[PASSAGE GIVEN]
----

FOREX-Kiwi, Aussie tumble, yen rises on RBNZ rate cut shock

Published 07/08/2019, 06:48
Updated 07/08/2019, 06:50
© Reuters.  FOREX-Kiwi, Aussie tumble, yen rises on RBNZ rate cut shock

* Graphic: World FX rates in 2019 http://tmsnrt.rs/2egbfVh
* Tussle over China currency policy rattles markets
* Markets calm but sentiment remains fragile
* Kiwi falls after RBNZ cuts rates more than expected

(Recasts story)
By Stanley White
TOKYO, Aug 7 (Reuters) - The Aussie and kiwi dollars skidded
to multi-year lows on Wednesday after New Zealand's central bank
shocked markets by flagging the chance of negative interest
rates, sending safe-haven assets soaring.
Reserve Bank of New Zealand (RBNZ) Governor Adrian Orr made
the comments after the central bank stunned traders by cutting
interest rates a larger-than-expected 50 basis points to a
record low of 1.00% due to worries about the global economy.

----

[GIVEN DATA]
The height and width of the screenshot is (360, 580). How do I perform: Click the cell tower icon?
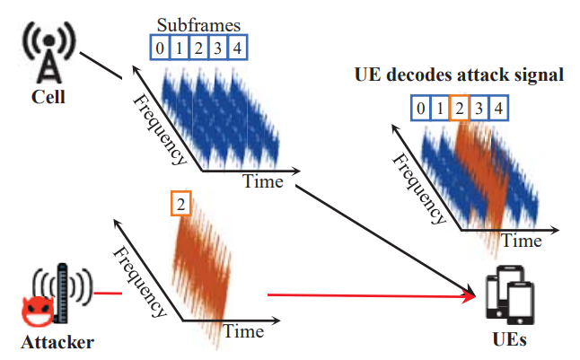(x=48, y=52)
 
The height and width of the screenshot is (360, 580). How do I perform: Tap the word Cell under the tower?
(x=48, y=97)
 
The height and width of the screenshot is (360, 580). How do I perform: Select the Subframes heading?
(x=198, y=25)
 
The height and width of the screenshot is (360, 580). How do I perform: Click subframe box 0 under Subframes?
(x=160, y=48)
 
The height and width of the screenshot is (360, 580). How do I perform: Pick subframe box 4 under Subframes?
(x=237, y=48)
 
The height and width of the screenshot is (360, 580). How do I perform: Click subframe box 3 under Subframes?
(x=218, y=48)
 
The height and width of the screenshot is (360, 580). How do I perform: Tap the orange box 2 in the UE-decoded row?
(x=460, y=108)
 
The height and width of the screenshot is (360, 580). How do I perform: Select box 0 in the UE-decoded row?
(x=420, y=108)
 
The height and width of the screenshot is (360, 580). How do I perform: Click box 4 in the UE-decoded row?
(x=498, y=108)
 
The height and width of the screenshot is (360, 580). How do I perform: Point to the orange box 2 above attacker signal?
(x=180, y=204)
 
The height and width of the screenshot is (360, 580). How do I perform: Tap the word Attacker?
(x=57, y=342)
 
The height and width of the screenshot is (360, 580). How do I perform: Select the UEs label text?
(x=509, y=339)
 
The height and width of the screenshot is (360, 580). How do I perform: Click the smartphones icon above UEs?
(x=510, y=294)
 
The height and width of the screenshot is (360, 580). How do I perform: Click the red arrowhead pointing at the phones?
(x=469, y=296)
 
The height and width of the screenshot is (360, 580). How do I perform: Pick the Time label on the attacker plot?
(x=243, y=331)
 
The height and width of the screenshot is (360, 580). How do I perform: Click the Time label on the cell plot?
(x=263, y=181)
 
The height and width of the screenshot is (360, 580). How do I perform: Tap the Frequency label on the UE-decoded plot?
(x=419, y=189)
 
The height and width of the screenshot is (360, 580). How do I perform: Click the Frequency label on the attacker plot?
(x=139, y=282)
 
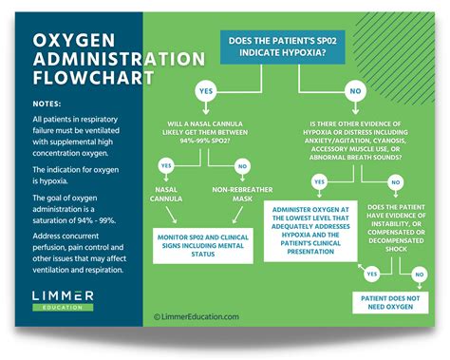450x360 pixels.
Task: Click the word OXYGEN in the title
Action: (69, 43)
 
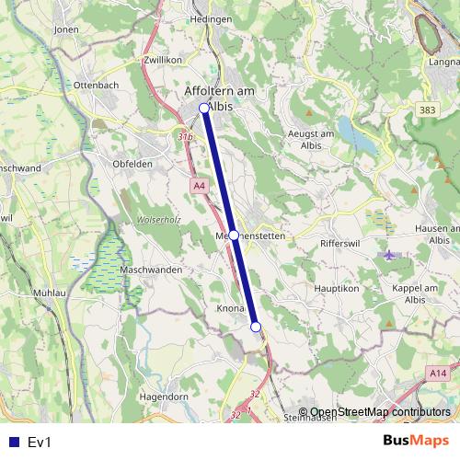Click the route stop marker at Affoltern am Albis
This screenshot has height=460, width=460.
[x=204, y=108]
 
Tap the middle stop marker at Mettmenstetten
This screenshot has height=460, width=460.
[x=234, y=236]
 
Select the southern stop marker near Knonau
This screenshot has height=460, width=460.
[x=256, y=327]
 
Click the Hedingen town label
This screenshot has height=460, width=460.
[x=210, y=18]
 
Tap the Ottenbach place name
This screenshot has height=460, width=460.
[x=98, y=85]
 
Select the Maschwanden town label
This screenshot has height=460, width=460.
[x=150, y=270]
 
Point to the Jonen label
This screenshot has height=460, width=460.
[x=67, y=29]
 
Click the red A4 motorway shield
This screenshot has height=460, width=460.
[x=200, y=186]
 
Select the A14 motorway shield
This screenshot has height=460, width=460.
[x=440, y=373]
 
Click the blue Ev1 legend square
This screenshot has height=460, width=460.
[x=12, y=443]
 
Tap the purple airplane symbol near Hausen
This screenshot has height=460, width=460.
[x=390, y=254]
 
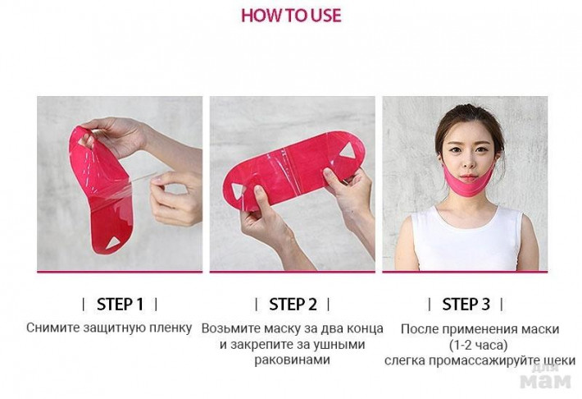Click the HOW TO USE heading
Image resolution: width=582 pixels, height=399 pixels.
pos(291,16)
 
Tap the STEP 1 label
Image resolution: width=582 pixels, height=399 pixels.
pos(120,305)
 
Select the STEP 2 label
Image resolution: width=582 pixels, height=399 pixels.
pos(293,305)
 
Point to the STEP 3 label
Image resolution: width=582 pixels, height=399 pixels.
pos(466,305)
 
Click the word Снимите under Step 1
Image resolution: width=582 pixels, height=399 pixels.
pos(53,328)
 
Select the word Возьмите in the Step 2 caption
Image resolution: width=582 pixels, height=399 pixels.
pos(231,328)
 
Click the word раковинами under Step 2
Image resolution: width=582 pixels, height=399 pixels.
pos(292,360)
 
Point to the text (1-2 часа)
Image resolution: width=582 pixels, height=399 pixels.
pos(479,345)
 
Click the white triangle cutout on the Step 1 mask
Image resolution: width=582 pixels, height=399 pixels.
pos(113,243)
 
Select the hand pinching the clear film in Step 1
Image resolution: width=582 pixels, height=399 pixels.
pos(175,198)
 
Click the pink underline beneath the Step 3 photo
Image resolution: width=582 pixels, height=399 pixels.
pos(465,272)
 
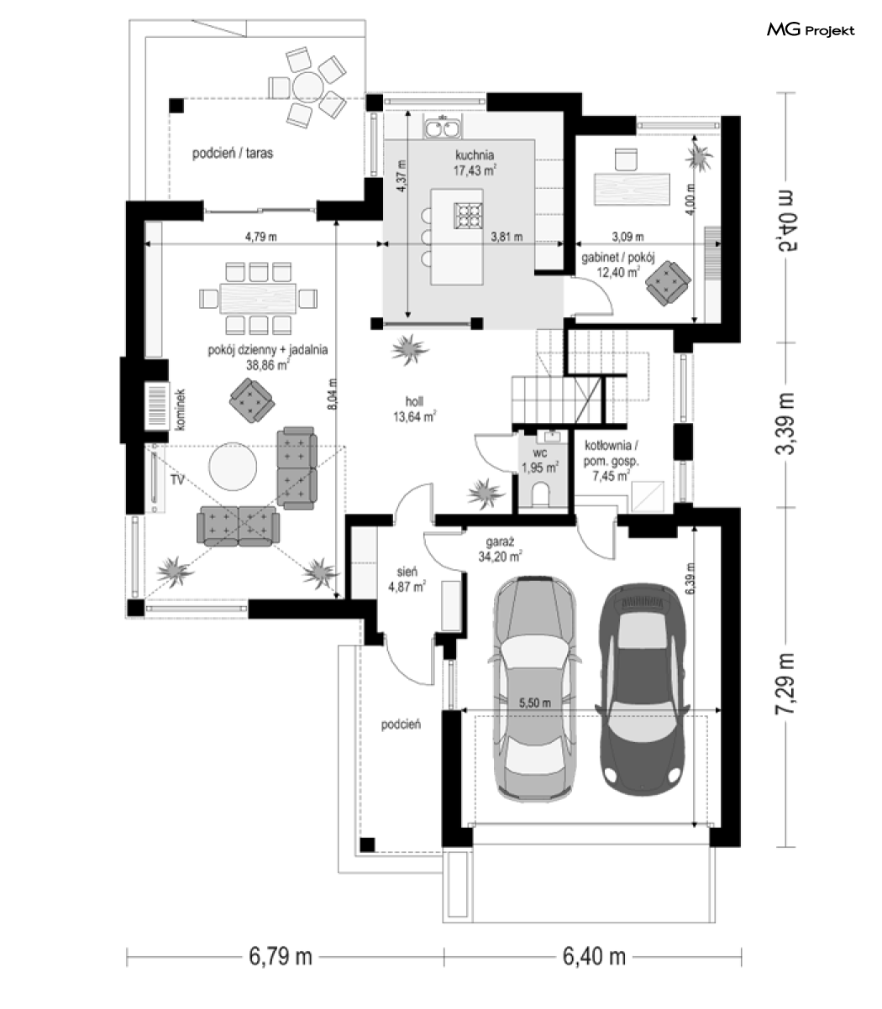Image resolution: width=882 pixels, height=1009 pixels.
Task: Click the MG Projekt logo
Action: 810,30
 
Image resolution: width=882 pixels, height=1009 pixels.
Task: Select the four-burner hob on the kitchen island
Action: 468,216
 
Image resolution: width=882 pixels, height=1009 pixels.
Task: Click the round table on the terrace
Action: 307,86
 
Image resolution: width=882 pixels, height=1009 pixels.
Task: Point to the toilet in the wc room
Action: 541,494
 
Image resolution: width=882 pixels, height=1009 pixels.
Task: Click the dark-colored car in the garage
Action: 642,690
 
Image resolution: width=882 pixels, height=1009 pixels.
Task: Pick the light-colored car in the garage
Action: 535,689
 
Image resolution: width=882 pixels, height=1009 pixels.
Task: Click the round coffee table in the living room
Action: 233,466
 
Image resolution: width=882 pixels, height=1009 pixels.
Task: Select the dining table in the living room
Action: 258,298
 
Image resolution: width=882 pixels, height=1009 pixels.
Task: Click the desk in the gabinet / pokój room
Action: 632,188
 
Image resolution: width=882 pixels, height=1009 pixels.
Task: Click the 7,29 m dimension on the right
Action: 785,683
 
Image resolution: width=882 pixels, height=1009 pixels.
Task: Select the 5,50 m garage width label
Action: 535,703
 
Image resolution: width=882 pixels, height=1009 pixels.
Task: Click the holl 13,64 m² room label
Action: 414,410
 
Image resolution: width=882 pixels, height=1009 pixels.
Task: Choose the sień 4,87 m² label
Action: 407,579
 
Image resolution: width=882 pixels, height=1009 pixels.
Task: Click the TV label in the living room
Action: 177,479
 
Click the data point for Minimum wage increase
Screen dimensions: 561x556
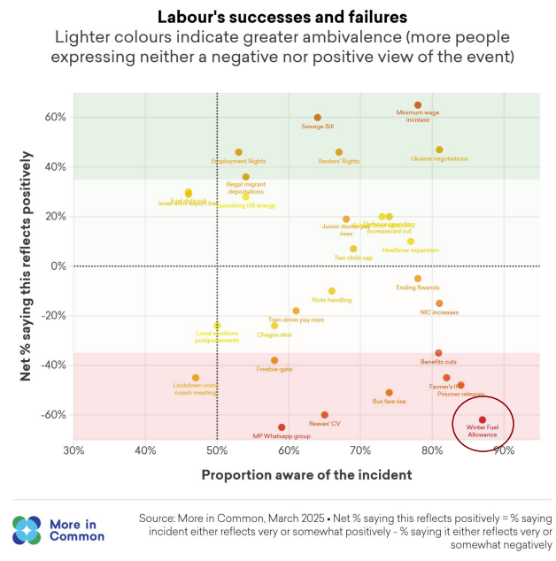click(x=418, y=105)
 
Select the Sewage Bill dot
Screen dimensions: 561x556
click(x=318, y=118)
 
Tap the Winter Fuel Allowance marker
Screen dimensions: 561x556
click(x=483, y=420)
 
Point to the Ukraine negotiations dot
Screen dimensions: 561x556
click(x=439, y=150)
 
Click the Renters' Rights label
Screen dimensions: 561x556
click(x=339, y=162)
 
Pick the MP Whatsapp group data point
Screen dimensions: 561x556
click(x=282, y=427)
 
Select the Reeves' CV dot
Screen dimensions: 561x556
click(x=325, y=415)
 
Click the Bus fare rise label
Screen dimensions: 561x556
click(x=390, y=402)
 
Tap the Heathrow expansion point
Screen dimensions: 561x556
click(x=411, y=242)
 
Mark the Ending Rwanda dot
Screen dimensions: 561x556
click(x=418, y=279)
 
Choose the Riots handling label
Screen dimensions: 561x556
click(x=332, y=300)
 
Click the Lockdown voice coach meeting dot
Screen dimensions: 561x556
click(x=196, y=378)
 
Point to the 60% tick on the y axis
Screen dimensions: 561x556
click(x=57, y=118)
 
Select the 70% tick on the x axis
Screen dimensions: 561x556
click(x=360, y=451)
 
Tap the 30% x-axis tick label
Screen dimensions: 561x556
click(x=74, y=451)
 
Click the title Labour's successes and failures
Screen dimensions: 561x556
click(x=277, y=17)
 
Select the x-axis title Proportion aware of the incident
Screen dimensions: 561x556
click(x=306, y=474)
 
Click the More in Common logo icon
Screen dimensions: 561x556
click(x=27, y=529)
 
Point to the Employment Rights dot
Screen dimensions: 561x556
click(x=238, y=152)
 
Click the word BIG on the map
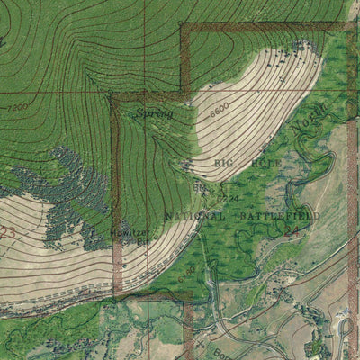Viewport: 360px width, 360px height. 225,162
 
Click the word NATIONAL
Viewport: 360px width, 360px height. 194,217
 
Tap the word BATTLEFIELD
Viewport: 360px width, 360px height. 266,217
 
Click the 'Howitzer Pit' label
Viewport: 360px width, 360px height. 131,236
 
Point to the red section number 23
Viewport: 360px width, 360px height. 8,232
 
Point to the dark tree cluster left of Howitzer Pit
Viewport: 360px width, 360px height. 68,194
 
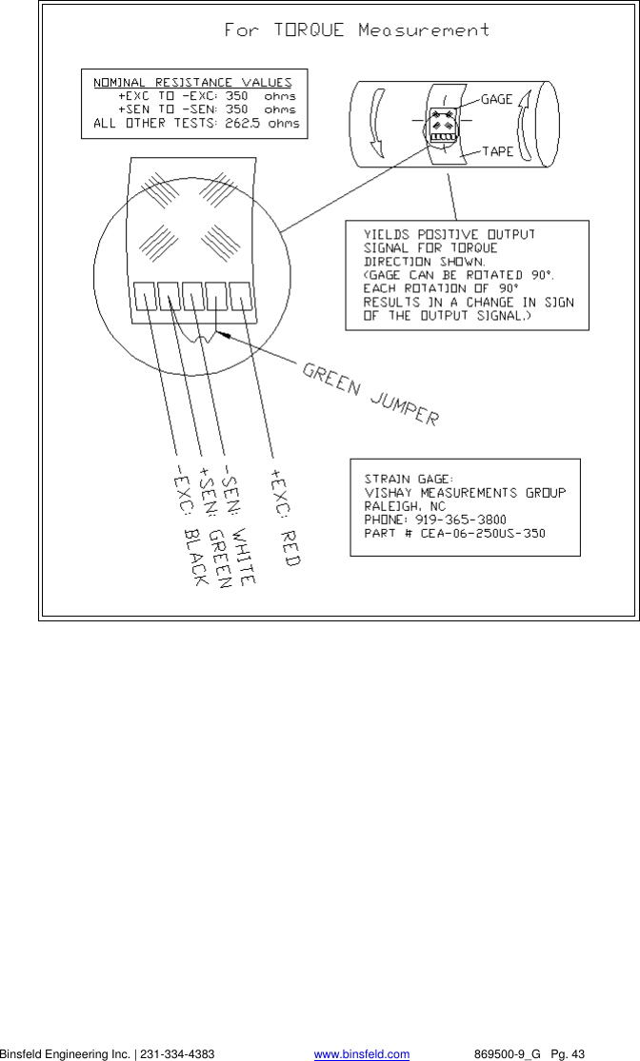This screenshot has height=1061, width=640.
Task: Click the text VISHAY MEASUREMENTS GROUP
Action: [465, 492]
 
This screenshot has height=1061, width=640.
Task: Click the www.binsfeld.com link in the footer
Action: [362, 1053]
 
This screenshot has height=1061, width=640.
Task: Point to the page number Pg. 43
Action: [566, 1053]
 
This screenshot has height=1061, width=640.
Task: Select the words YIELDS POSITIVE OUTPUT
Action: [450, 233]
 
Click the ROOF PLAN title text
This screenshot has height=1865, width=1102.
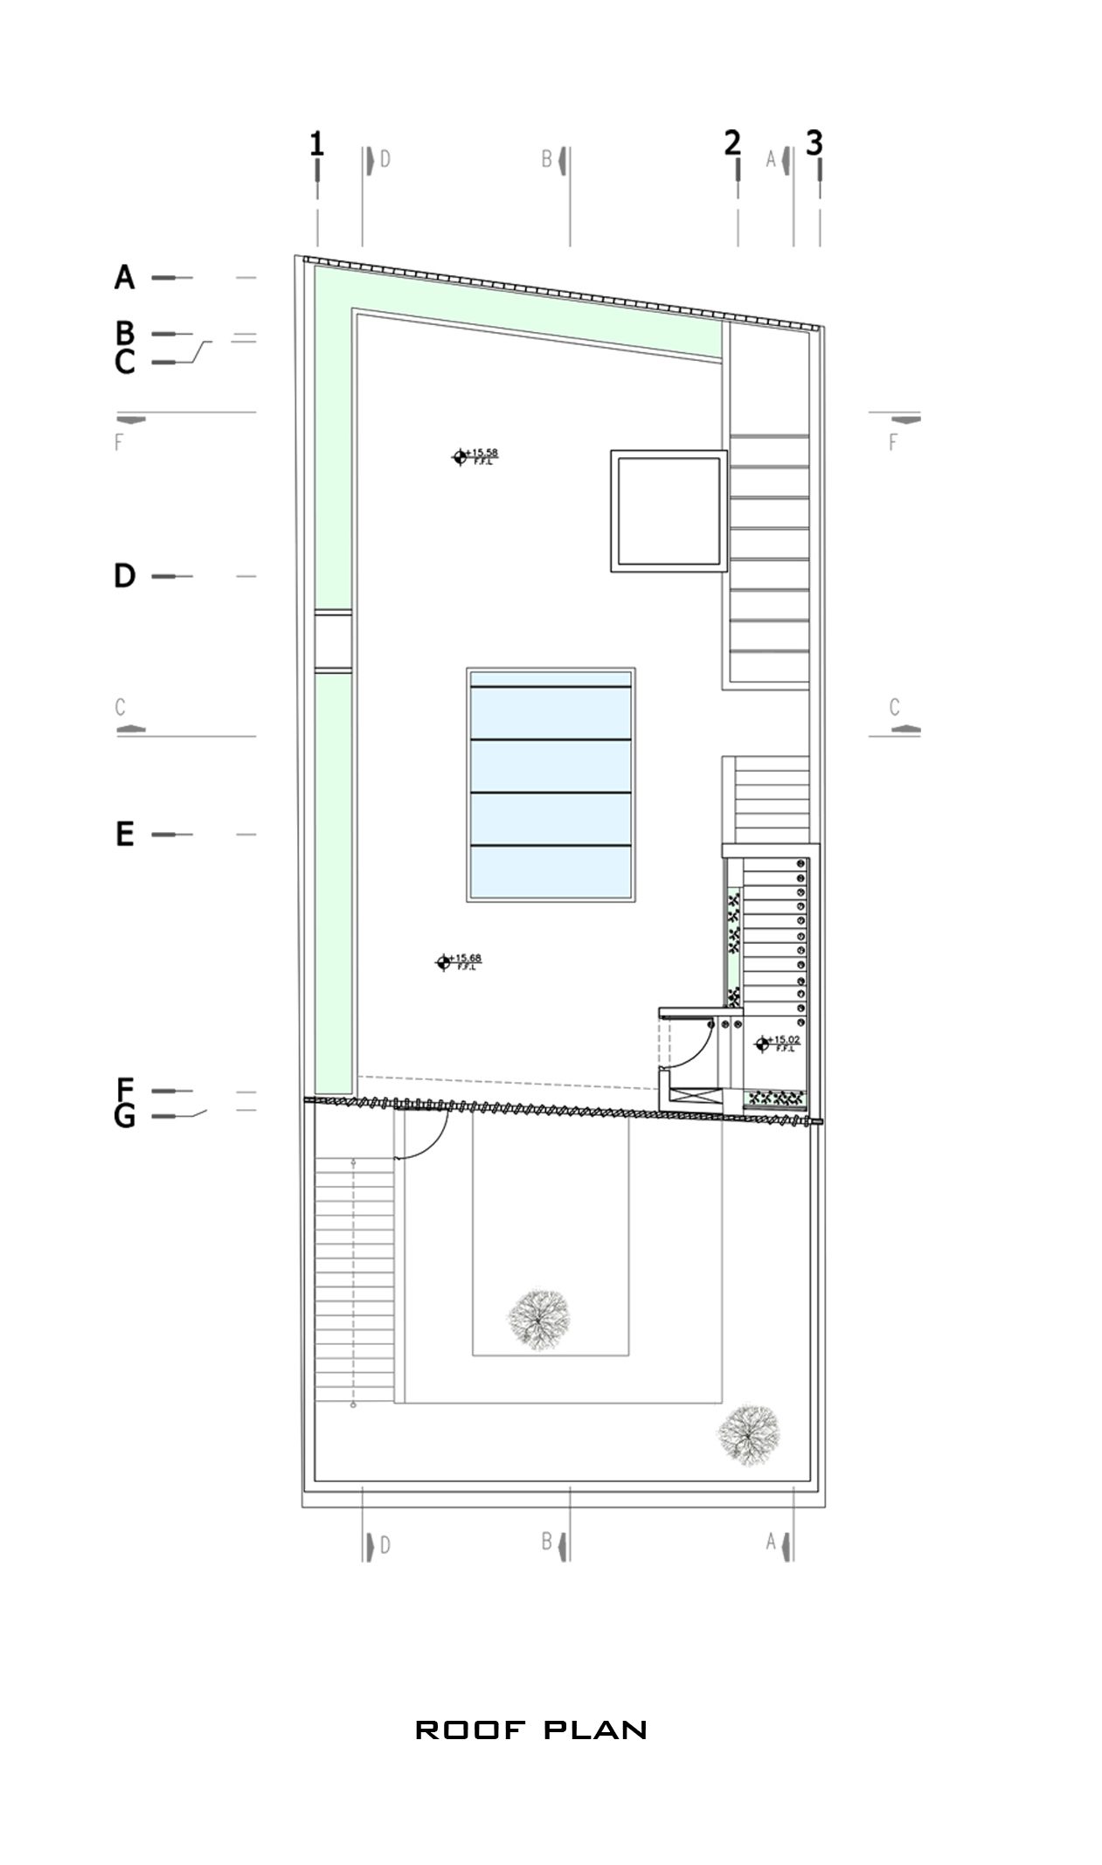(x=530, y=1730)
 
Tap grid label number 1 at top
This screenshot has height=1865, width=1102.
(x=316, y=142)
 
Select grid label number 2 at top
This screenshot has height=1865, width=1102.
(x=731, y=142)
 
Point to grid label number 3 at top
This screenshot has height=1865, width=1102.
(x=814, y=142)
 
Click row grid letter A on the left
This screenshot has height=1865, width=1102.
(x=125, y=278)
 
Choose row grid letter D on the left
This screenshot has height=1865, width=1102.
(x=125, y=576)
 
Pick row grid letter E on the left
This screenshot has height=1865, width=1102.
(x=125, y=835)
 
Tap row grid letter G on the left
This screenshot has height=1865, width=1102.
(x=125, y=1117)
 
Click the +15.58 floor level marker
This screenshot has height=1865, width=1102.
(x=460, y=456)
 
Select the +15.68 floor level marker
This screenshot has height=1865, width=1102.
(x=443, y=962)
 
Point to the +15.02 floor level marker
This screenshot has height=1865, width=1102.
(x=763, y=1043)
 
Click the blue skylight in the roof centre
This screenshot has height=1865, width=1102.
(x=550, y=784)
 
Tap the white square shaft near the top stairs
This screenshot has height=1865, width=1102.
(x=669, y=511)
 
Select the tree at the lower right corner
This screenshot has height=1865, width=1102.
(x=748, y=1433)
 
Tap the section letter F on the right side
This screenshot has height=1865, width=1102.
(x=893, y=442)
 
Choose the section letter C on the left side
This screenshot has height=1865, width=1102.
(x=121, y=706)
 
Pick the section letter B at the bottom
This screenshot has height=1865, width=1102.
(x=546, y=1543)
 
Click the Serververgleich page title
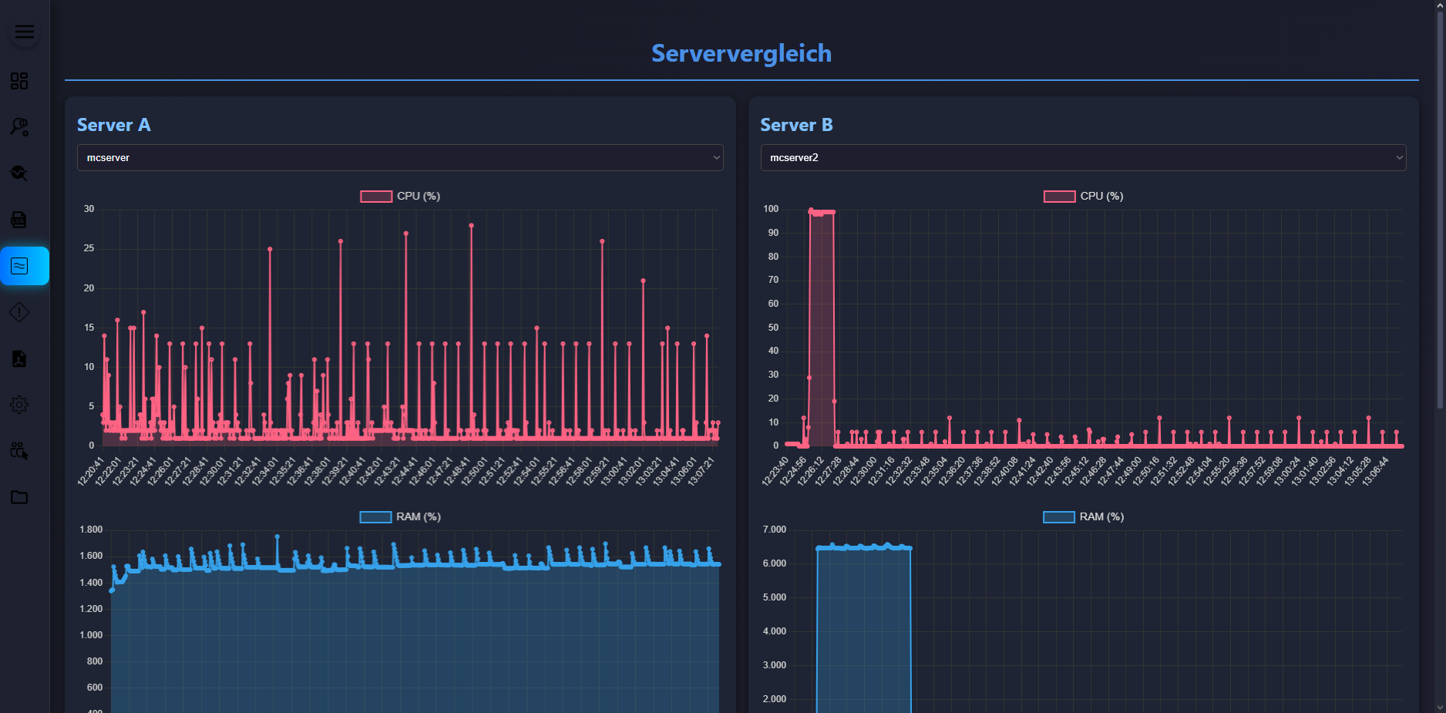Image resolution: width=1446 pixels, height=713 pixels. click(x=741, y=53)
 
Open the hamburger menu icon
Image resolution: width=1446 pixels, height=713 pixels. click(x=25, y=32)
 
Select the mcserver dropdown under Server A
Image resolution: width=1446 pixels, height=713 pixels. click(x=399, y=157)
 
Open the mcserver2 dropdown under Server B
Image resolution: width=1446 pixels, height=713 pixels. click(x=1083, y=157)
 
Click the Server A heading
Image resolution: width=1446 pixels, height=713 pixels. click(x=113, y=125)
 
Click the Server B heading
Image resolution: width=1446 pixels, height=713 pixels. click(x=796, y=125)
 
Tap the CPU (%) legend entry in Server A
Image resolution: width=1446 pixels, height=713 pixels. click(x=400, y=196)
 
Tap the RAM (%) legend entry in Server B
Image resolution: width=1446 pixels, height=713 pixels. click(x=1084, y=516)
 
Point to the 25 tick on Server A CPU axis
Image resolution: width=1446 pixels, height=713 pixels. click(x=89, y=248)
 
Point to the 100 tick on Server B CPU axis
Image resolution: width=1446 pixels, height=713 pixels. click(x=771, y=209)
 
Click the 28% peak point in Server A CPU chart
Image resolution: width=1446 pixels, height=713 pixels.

----

[THINGS TO DO]
(1) In the article on the New Zealand rate cut, what level did the central bank's cut bring interest rates to?
(2) Say whether each statement agrees with the article on the New Zealand rate cut, and quote the words that decide it: (a) The central bank cut rates by 50 basis points. (b) The Aussie and kiwi dollars climbed to multi-year highs. (c) The report was filed from Tokyo.
(3) Write the next few paragraphs of the article on the New Zealand rate cut, starting after its final sentence.

[THE REPLIES]
(1) A record low of 1.00%.

(2)
(a) Yes: "cutting interest rates a larger-than-expected 50 basis points"
(b) No: "skidded to multi-year lows"
(c) Yes: "TOKYO, Aug 7 (Reuters)"

(3)
The yen, which was already firmer versus the dollar, raced
higher against most currencies as the RBNZ's surprisingly dovish
stance inspired risk-off trades.
China's offshore yuan was off its record low, but still
remained weaker versus the U.S. dollar in a sign that more
sparks could fly between the United States and China.
The U.S.-China trade war has entered new territory after
Washington labelled Beijing a currency manipulator, and there
are growing concerns the trade standoff will place additional
strain on the global economy.
"We were already on edge about all the U.S. tariffs against
China, but now people are starting to question whether we're
headed toward some global recession," said Kiyoshi Ishigane,
chief fund manager at Mitsubishi UFJ Kokusai Asset Management Co
in Tokyo.
"When currencies like the Aussie or kiwi fall this hard, it
shows there is real risk aversion, which makes it easier for the
yen to rise."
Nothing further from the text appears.